MINOR SPOILERS BELOW

Close turns the tables on a stalker by letting the reader into the more private moments of his life. Written by Chris Sides, Close takes the reader on a journey with Jared Close who has been convicted of stalking celebrity actress Kerry Amos. The comic opens with Jared being released from prison and going back to his favorite hobby, stalking Kerry. When he witnesses her murder, he becomes the number one suspect. Despite having evidence revealing the real killer’s identity, he can’t present it to the cops, lest he admits his guilt in stalking her again. The flashback glimpses into Jared’s arrest and other scenes work well and flow seamlessly with the rest of the story, providing additional insight into Jared and his crimes.

Jared Close is definitely not a hero, nor could he be classified as an anti-hero. He’s a greasy guy who no one would want to know in real life. Kudos to Sides for writing him as such. It would have been easy to try to force the reader to empathize with Jared, but if any empathy is to be had, it’s not because the writer told us what a great, misunderstood person this stalker is.

I also loved the little details of Jared’s excuses for stalking Kerry.

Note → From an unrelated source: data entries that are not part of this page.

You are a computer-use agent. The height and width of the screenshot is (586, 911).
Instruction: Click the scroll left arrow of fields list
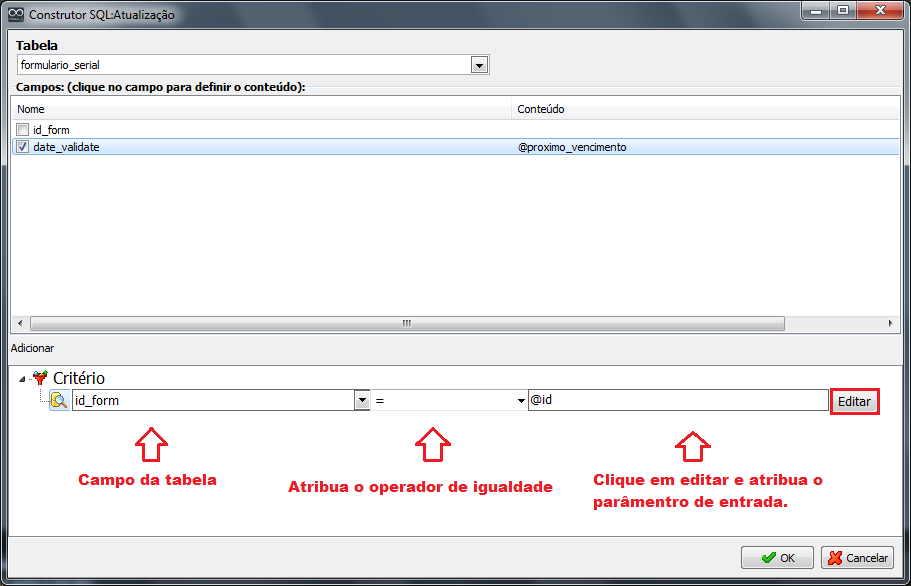click(x=17, y=324)
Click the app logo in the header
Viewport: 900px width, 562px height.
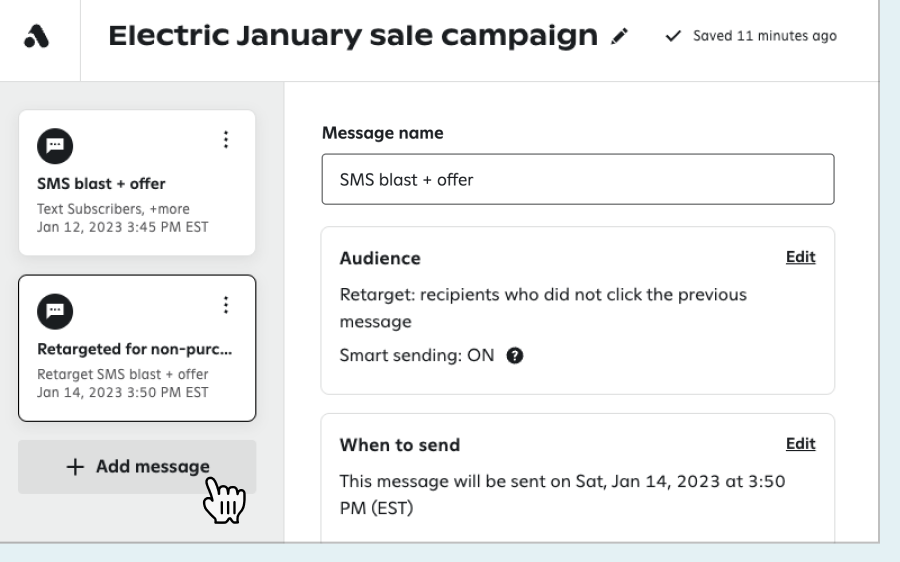tap(37, 37)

They felt authentic, as did all of the dialogue. Jared didn’t seem to exude any remorse for his actions, but it’s clear he knows right from wrong. Even when he’s the “victim” of circumstance, he’s never really a true victim. In fact, out of the entire cast of characters, there probably isn’t one “lovable” character to root for, creating an unusual, but fun tale. But, it works by making the reader squirm in their seat as the disturbing plot unfolds and races toward the surprise ending.

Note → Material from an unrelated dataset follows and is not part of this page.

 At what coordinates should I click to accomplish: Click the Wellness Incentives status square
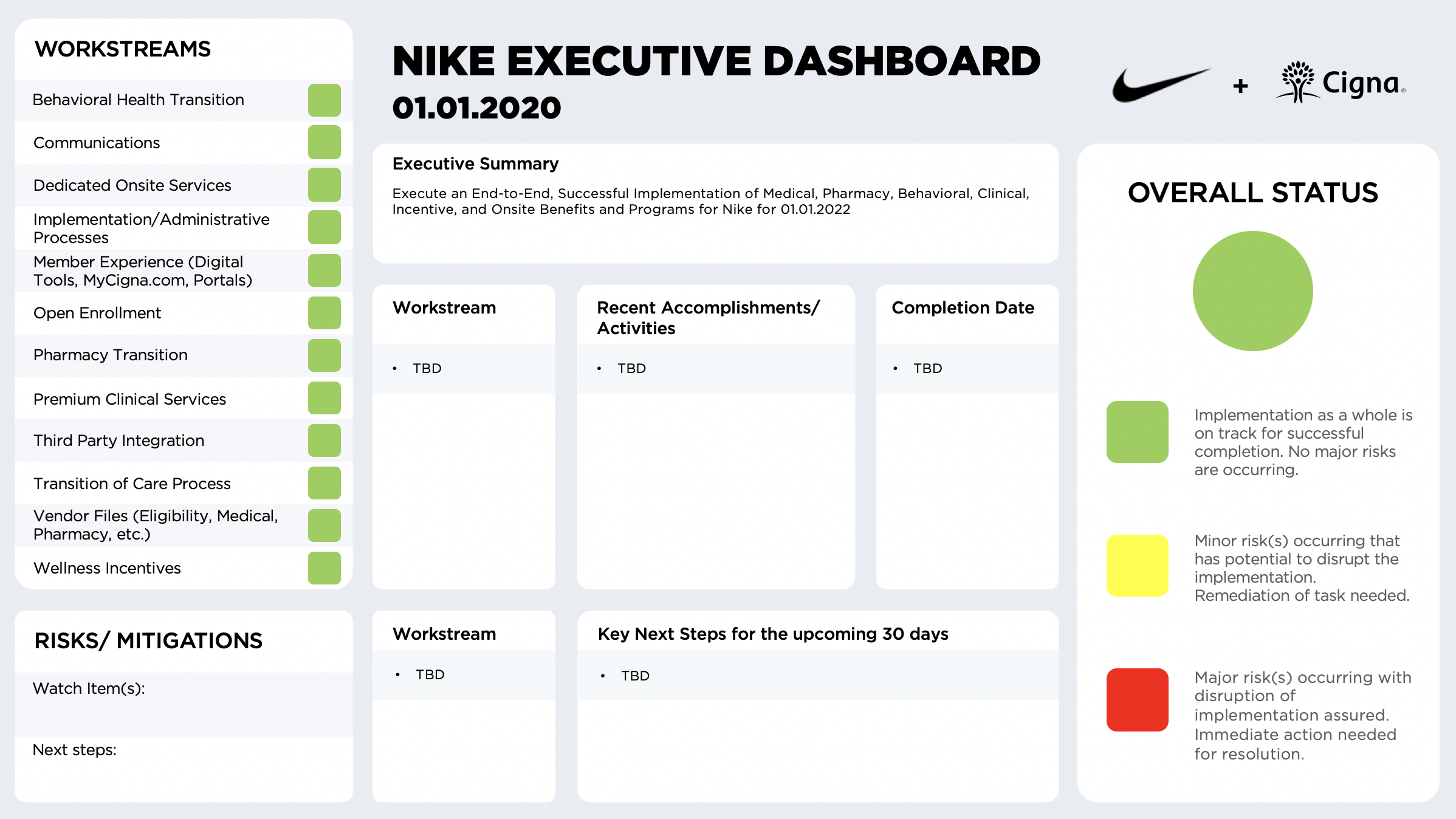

The art lends well to this task. It’s gritty, scratchy, and dark. The same as Jared and most of the characters. The art feels sketchy in its black-and-white tones with great shadowing. Looking at the comic as a whole, there’s probably no better way to draw a story like this and get the same feel for the characters and the situation. Chris Travell not only drew the comic but was a co-creator with Sides, which is easy to see in his work. He effortlessly brings the characters and settings to life with that perfect amount of chilling detail, while paying special attention to ensuring the characters look the same as they behave. The cover art (Colin Lorimer) is also outstanding in capturing the entire story in that one image of Jared looking through his prison cell bars at the object of his affection.

Close is a great comic from this team, and it’s one that suspense, thriller, and crime readers will love. Be prepared to double check your windows and doors at night, however. You never know when someone like Jared Close is lurking nearby.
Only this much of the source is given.